Scientifically, this makes no sense. Wind does not whisper. The sea does not listen. But does that mean the sentence is meaningless?

Or does meaning exist beyond logic?


5. Doubt is in Words, Experience is in Existence

“Doubt is in words. It’s in expression of experience. Experience is existence.”

The moment we try to define something, doubt arises.

  • Love—The moment you say “I love you,” does the love increase or decrease?
  • Happiness—If you ask, “Am I happy?” are you happy or questioning happiness?
  • Truth—If something is true, why does it need to be explained?

True experience does not need words. It simply is.

Example:

A person sitting on a mountain, watching the sunset. No thoughts, no words, just being. Is there doubt in that moment? Or is it pure existence?

The more we try to explain, the further we move from truth.


6. The Energy of Resistance: Why We Struggle

“Resistance to anything that comes will require energy. The path lies in the least efforts.”

Think of a river. It does not resist. It flows wherever the land allows it to flow.

Now think of the human mind. It resists constantly.

  • We fight emotions instead of feeling them.
  • We fight change instead of adapting to it.
  • We fight truth instead of accepting it.

But resistance takes energy. And the more we resist, the more we suffer.

Example:

If you hold a rope tightly, your hands hurt. If you let go, the pain disappears.

Life is the same. The more we hold on, the more we suffer.

The path to peace is not in fighting life, but in flowing with it.


7. The Illusion of Making Sense

“Me trying to make sense of the non-sense in me. You trying to make sense of your non-sense by reading mine.”

This is the ultimate game we play—trying to make sense of what has no fixed meaning.

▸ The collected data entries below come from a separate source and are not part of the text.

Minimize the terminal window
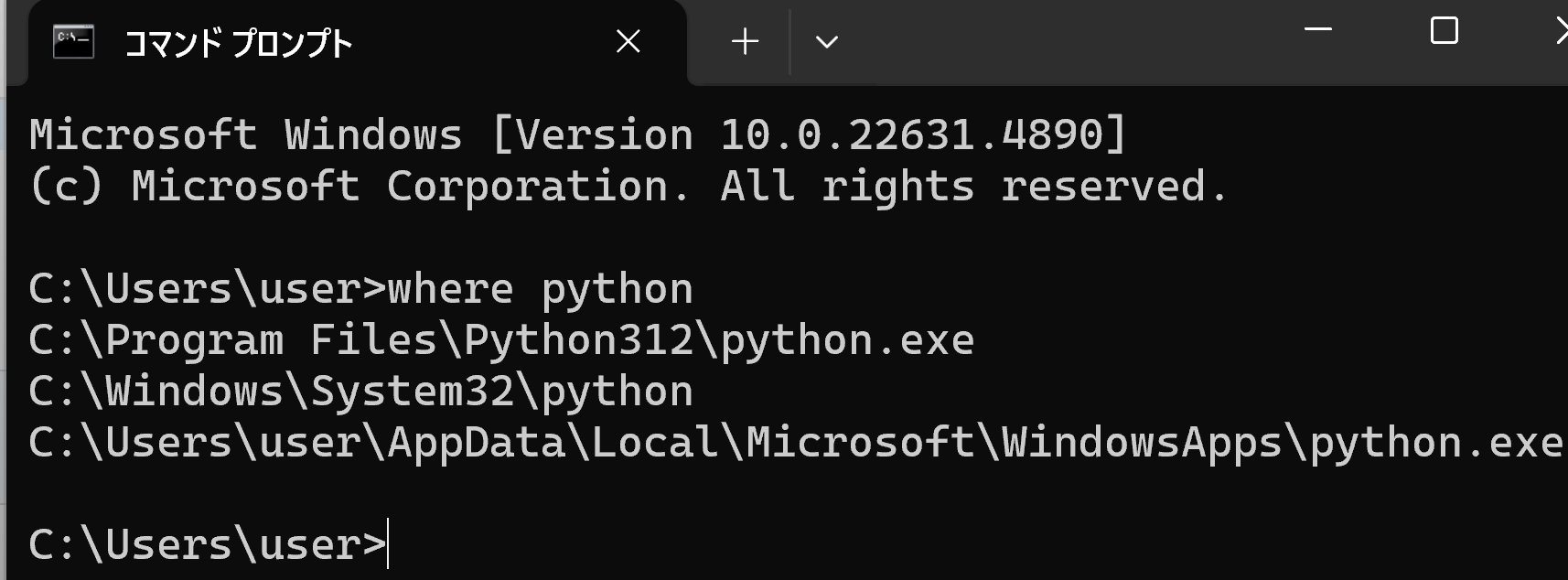pyautogui.click(x=1317, y=30)
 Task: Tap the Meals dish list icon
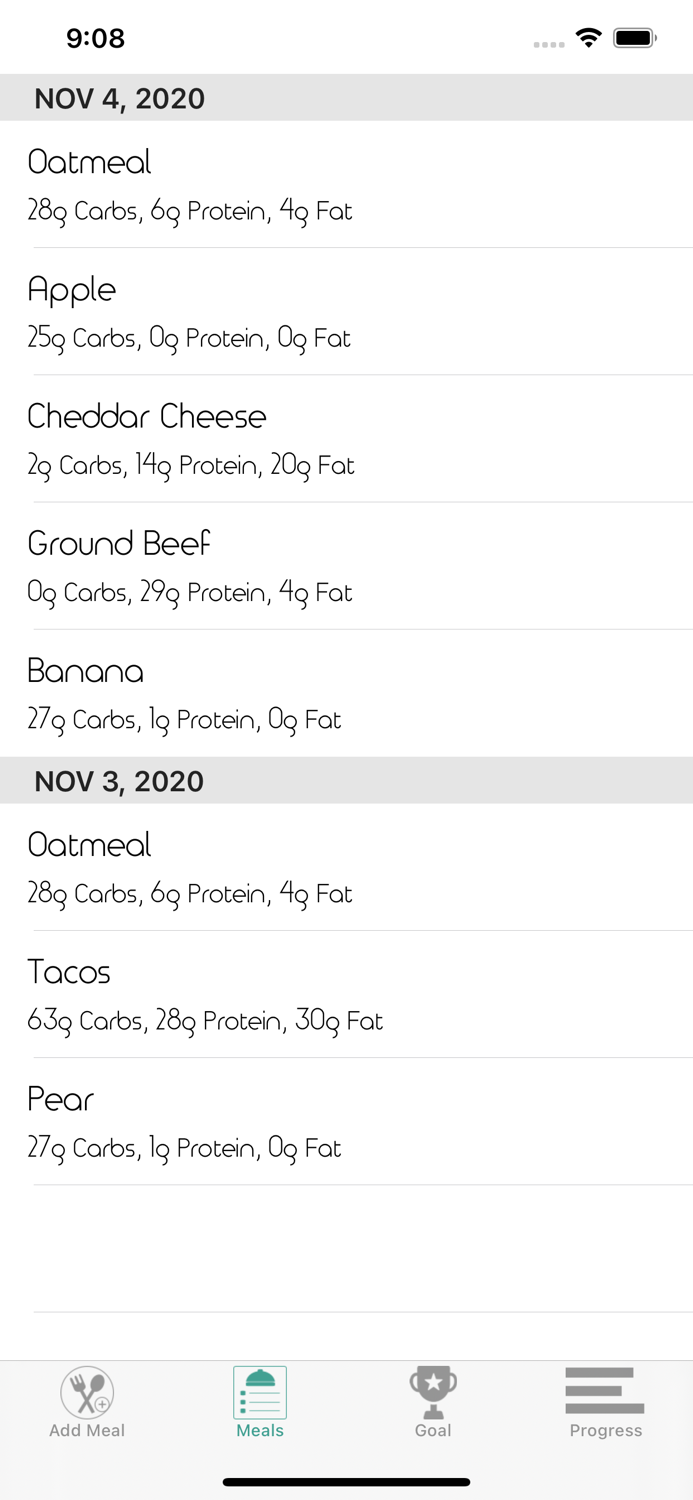pyautogui.click(x=260, y=1392)
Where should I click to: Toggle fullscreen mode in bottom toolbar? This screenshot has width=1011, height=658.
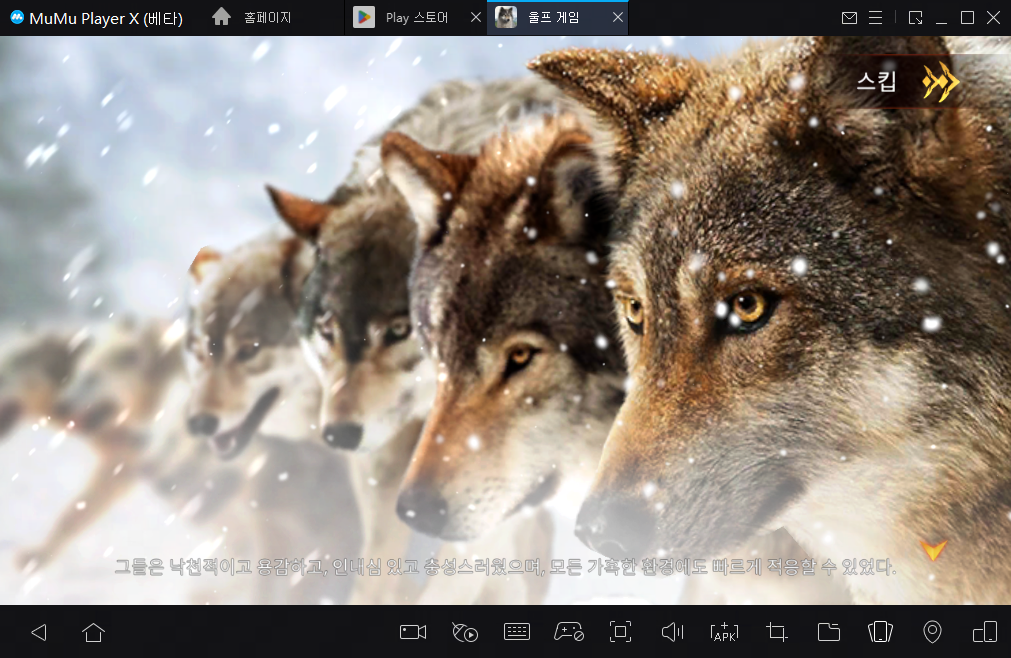621,632
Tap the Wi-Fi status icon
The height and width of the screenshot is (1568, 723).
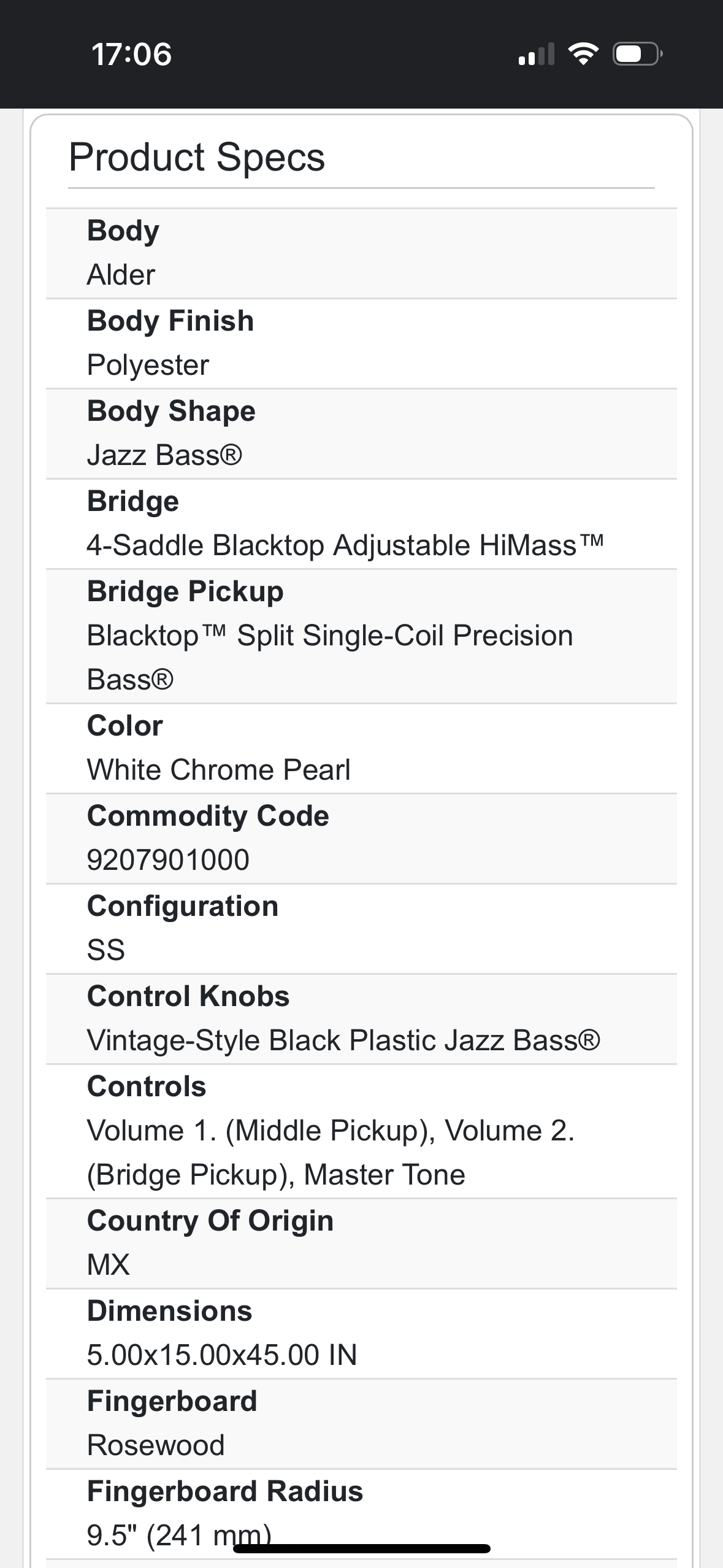[583, 54]
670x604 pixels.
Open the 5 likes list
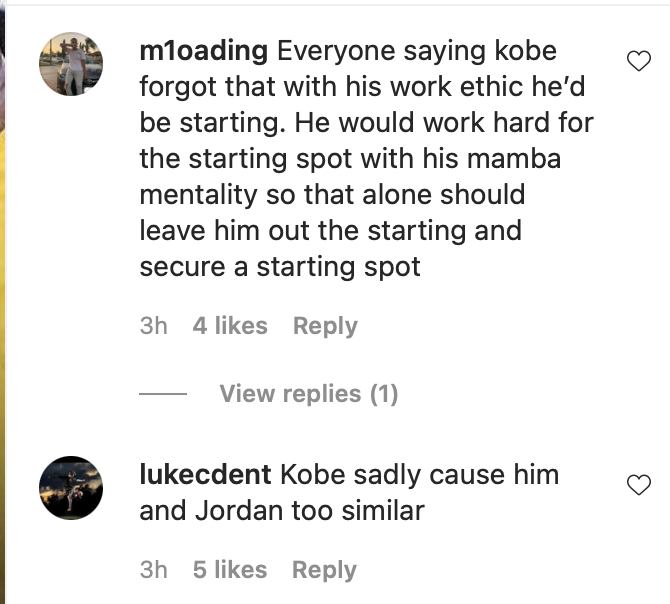(x=230, y=570)
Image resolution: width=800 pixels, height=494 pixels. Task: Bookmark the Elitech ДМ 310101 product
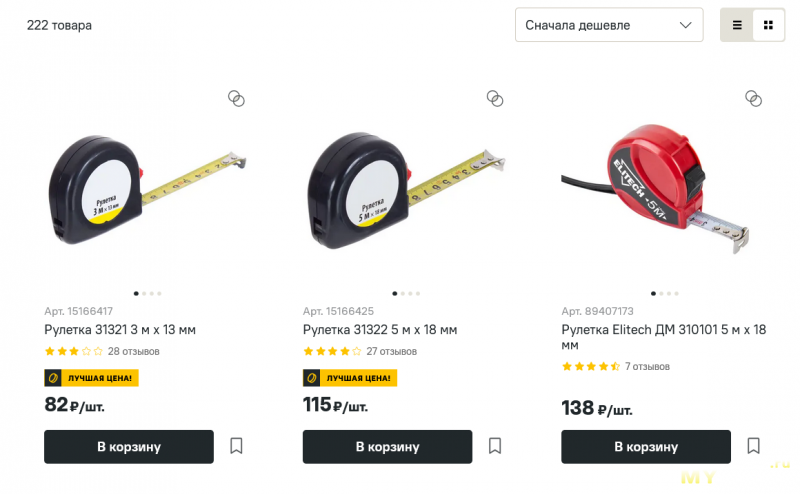[754, 446]
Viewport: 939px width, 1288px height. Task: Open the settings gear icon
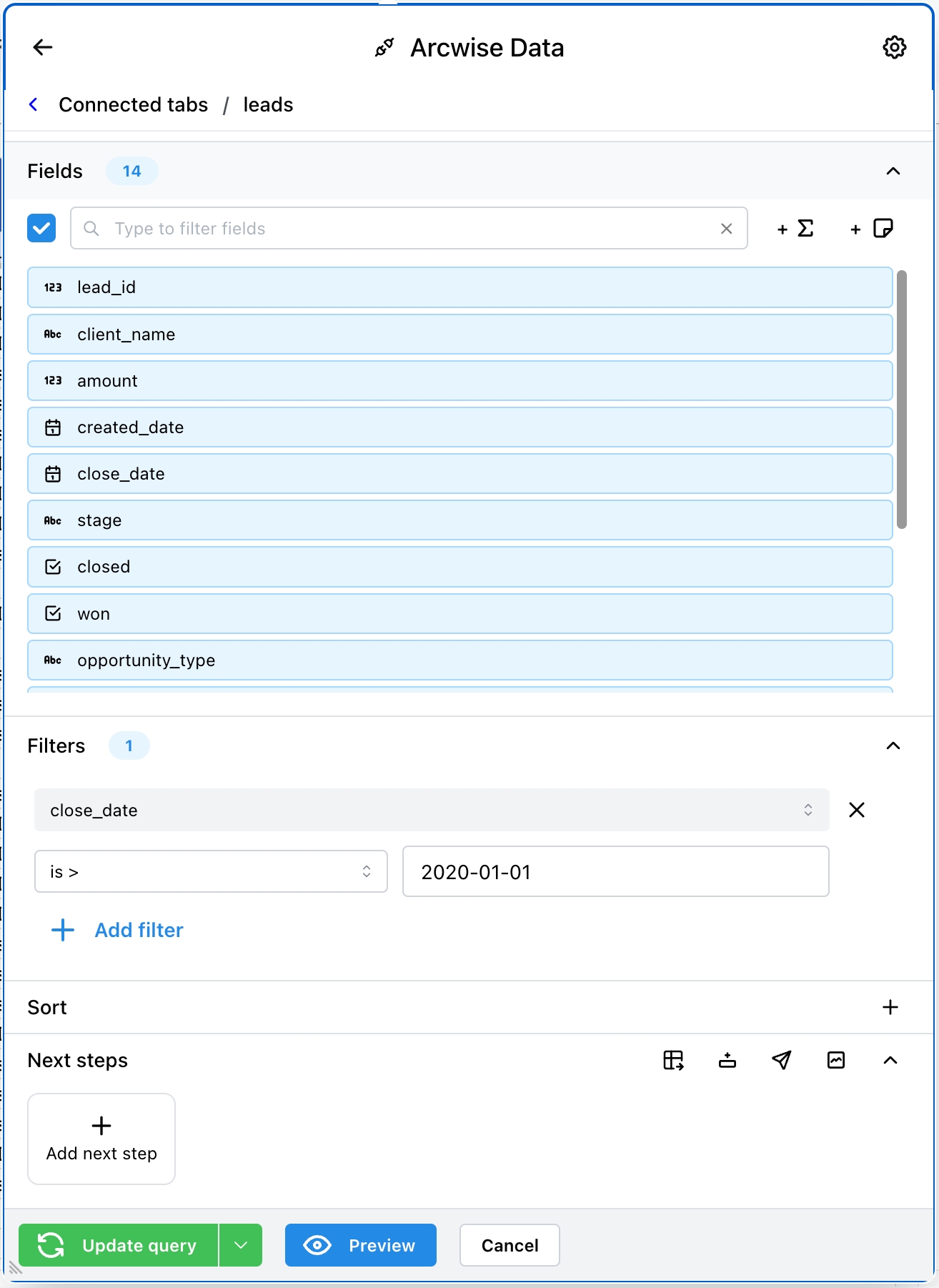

  • I write words, thinking they mean something.
  • You read them, assigning your own meaning.
  • But in the end, are we really saying anything at all?

Example:

A child sees shapes in clouds. One sees a dragon, another sees a boat. The cloud is the same—only perception changes.

Life is the same.

We are all just interpreting illusions, trying to make sense of the senseless.


8. The Shared Illusion of Meaning

“My reason for writing is your reason for reading.”

What I write has no meaning until you read it.
What you read has no meaning until you interpret it.

  • A book unread is just paper.
  • A song unheard is just vibration.
  • A life unlived is just existence without experience.

Meaning is never one-sided. It is shared.

Example:

If a tree falls in the forest and no one hears it, does it make a sound?

It depends—was there someone there to assign meaning to the event?

Reality is co-created. Meaning exists only when two meet—one to express, one to receive.


Conclusion: Accept the Illusion, Flow with It

Maya is not something to fight. It is something to see.

Theatre within theatre. Role within role. Words that mean everything and nothing at the same time.

Instead of resisting, flow with it.

  • Observe, but do not hold on.
  • Speak, but do not cling to words.
  • Listen, but do not try to understand—just experience.

Because in the end, whether we understand or not does not matter.

What matters is that we lived, that we felt, that we were present in the dance of existence.